▸ **Description of the task**
Starting from the line that holds "Image resolution: width=1404", print each remaining line of the entries exactly, ending with the last.

▸ **Records to process**
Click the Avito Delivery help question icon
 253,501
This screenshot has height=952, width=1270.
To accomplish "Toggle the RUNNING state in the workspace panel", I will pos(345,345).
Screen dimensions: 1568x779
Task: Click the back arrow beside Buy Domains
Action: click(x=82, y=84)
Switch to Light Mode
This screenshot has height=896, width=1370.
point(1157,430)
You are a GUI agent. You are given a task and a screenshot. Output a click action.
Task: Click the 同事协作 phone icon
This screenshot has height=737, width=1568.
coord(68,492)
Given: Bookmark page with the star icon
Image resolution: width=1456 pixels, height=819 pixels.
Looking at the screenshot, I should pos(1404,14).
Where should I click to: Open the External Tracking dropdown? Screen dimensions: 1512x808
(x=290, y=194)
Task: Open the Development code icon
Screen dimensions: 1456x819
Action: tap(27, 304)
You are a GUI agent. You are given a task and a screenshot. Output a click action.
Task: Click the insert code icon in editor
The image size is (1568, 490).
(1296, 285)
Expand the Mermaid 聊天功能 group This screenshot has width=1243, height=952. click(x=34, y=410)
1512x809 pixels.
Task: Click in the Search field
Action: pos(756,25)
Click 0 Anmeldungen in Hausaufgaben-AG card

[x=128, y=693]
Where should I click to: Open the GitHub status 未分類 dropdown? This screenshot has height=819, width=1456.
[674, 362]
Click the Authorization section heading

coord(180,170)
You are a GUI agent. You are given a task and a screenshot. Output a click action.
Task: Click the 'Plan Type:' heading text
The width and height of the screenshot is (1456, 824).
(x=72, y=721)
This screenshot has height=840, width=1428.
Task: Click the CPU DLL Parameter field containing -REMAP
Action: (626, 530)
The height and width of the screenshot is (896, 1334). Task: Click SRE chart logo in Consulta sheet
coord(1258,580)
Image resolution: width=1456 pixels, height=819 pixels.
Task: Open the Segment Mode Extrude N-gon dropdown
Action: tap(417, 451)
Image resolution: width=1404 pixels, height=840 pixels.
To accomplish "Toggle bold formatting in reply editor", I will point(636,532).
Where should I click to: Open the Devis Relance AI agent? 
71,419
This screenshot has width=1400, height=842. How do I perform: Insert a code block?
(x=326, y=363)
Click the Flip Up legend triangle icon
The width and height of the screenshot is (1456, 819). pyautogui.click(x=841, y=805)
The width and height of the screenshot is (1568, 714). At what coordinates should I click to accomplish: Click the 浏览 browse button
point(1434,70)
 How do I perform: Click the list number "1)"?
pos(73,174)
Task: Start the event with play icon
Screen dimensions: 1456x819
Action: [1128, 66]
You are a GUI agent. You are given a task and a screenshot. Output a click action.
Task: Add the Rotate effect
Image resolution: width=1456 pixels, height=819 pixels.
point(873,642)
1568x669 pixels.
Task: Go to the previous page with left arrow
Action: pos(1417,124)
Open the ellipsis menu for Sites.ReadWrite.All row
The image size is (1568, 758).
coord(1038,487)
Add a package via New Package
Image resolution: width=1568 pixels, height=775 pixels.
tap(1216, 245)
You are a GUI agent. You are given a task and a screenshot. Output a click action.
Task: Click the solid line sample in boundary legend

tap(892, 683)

▸ **Result**
Image resolution: width=1404 pixels, height=840 pixels.
To accomplish "Toggle bold formatting in reply editor", I will point(636,532).
Where should I click to: Open the Devis Relance AI agent? 
71,419
This screenshot has width=1400, height=842. How do I perform: Insert a code block?
(x=326, y=363)
Click the Flip Up legend triangle icon
The width and height of the screenshot is (1456, 819). pyautogui.click(x=841, y=805)
The width and height of the screenshot is (1568, 714). At what coordinates should I click to accomplish: Click the 浏览 browse button
point(1434,70)
 How do I perform: Click the list number "1)"?
pos(73,174)
Task: Start the event with play icon
Screen dimensions: 1456x819
Action: [1128, 66]
You are a GUI agent. You are given a task and a screenshot. Output a click action.
Task: Add the Rotate effect
Image resolution: width=1456 pixels, height=819 pixels.
point(873,642)
1568x669 pixels.
Task: Go to the previous page with left arrow
Action: pos(1417,124)
Open the ellipsis menu for Sites.ReadWrite.All row
The image size is (1568, 758).
coord(1038,487)
Add a package via New Package
Image resolution: width=1568 pixels, height=775 pixels.
tap(1216, 245)
You are a GUI agent. You are given a task and a screenshot. Output a click action.
Task: Click the solid line sample in boundary legend

tap(892, 683)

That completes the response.